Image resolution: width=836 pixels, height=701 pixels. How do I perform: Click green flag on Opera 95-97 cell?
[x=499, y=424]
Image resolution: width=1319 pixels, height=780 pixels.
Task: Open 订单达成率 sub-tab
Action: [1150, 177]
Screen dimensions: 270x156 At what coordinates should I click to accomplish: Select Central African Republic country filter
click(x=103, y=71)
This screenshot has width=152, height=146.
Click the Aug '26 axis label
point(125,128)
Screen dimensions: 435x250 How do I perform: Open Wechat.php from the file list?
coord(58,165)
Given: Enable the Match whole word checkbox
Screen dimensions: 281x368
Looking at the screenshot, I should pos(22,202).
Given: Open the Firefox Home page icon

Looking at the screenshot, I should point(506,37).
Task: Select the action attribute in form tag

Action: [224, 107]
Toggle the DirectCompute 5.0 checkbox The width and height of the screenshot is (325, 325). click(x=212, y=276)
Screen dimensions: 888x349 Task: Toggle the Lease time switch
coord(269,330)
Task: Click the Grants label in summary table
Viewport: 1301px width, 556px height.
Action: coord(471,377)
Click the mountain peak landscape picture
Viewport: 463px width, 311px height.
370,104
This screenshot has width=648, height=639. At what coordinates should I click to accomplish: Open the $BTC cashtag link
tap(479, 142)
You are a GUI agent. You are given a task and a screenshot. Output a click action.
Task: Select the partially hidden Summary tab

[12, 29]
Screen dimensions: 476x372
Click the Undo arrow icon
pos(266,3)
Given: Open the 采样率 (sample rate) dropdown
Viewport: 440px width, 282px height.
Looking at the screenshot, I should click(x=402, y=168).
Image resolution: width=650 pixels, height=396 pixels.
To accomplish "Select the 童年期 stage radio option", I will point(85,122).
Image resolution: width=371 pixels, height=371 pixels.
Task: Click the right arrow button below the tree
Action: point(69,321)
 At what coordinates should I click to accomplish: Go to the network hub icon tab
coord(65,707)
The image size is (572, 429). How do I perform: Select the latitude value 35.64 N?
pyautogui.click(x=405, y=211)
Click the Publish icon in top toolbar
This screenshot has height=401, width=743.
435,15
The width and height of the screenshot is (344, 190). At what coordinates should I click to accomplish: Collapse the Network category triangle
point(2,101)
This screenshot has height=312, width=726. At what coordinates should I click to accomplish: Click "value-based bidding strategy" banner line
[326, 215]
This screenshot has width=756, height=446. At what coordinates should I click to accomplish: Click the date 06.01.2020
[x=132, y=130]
^^^^^^^^
■ Work to complete ■
Please return every line from the material above where the string "checkbox" occurs.

■ Answer section ■
Given: Enable the Match whole word checkbox
Toggle the DirectCompute 5.0 checkbox The width and height of the screenshot is (325, 325). click(x=212, y=276)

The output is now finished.